══ FRAGMENTO DEL TEXTO

Siempre en compañía de don Pablo Pujol, a
quien su padre había dado el encargo de dirigir los pasos
del adolescente hasta poner a éste en manos de sus
parientes en España, Duarte emprende viaje algún
tiempo después con destino a Inglaterra. Su estancia en
Londres fue más corta que en Estados Unidos. Pujol, a
quien su compañero de viaje, ya iniciado en los secretos
del inglés, auxiliaba eficazmente en sus actividades
comerciales, decidió apresurar su marcha a Francia y
tomó un barco que condujo a los dos viajeros al Havre.
Pocos días después se establecieron en Paris, en el
París de 1830, con sus calles y sus plazas cubiertas
todavía por los restos de las barricadas sobre las cuales
alzó la revolución de julio el trono de Luis
Felipe.

════

Copia sin cambiar nada el tramo del fragmento sobre el viaje de Duarte que va entre "Siempre en compañía" y "viajeros al Havre.", ambos incluidos. Estos registros son material aparte.

══ INFORMACIÓN DISPONIBLE

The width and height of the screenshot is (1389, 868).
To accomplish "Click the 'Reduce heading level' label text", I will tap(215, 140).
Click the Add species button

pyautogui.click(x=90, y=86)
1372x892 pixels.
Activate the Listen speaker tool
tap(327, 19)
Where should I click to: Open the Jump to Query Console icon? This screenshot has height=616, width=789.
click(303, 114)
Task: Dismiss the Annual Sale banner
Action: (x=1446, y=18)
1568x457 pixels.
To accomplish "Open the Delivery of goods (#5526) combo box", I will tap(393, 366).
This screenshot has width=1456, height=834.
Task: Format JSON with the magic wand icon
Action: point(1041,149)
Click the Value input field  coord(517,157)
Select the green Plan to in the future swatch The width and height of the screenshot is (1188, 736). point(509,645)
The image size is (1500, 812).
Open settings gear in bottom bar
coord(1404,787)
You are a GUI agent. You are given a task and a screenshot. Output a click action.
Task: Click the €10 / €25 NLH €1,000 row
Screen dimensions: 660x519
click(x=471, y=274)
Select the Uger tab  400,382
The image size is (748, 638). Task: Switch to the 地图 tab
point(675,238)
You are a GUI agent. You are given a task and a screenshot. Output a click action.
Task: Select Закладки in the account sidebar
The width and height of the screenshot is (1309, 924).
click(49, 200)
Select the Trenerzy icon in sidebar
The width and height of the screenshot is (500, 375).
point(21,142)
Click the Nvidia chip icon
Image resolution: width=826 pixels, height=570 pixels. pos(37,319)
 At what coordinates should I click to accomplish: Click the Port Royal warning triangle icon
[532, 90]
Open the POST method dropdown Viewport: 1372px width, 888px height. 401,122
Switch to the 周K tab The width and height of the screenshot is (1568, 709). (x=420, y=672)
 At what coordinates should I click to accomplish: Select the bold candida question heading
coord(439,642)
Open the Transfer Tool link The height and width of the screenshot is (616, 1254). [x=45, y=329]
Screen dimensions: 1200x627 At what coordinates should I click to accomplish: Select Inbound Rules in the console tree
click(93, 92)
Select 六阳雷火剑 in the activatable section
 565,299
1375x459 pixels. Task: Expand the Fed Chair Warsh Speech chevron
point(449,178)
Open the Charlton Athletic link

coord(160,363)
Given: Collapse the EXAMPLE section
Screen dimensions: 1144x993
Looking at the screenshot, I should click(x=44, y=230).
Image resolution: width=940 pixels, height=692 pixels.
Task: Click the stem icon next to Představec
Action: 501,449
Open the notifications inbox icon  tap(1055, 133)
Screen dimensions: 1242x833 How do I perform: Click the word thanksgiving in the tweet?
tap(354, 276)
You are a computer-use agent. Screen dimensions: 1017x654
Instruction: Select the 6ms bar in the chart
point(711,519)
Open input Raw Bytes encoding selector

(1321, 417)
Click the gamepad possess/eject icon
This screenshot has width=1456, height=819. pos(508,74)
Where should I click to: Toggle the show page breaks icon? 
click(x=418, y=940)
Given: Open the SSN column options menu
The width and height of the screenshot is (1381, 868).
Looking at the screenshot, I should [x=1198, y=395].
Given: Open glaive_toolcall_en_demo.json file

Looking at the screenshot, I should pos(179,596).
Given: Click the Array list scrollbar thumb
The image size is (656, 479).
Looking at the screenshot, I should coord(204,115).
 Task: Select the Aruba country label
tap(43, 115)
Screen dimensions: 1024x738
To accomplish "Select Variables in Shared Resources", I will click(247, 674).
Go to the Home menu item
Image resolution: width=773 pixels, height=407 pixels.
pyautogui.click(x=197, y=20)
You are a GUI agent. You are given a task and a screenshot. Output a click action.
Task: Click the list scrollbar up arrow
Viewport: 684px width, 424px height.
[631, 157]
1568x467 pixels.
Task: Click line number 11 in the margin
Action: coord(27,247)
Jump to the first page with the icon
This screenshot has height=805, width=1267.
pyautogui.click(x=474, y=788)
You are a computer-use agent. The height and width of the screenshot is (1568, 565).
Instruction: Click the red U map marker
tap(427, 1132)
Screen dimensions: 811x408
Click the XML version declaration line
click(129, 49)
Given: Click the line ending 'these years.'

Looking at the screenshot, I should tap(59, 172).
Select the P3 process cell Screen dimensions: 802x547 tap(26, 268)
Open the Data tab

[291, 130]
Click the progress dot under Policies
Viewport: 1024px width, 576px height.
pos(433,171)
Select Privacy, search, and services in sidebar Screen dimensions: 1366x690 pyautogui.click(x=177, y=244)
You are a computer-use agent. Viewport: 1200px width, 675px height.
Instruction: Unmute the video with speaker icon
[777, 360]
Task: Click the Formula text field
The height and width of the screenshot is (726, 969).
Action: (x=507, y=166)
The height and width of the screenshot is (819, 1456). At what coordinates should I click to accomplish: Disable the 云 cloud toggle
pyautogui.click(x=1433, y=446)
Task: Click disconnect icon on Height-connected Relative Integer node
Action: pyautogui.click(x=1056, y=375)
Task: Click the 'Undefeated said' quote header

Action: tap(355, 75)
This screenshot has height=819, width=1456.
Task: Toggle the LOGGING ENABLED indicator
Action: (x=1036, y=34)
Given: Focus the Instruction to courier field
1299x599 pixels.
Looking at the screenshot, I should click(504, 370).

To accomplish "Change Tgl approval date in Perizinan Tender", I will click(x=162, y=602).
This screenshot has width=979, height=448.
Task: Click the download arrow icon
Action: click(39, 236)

════

▸ RESPUESTA
Siempre en compañía de don Pablo Pujol, a
quien su padre había dado el encargo de dirigir los pasos
del adolescente hasta poner a éste en manos de sus
parientes en España, Duarte emprende viaje algún
tiempo después con destino a Inglaterra. Su estancia en
Londres fue más corta que en Estados Unidos. Pujol, a
quien su compañero de viaje, ya iniciado en los secretos
del inglés, auxiliaba eficazmente en sus actividades
comerciales, decidió apresurar su marcha a Francia y
tomó un barco que condujo a los dos viajeros al Havre.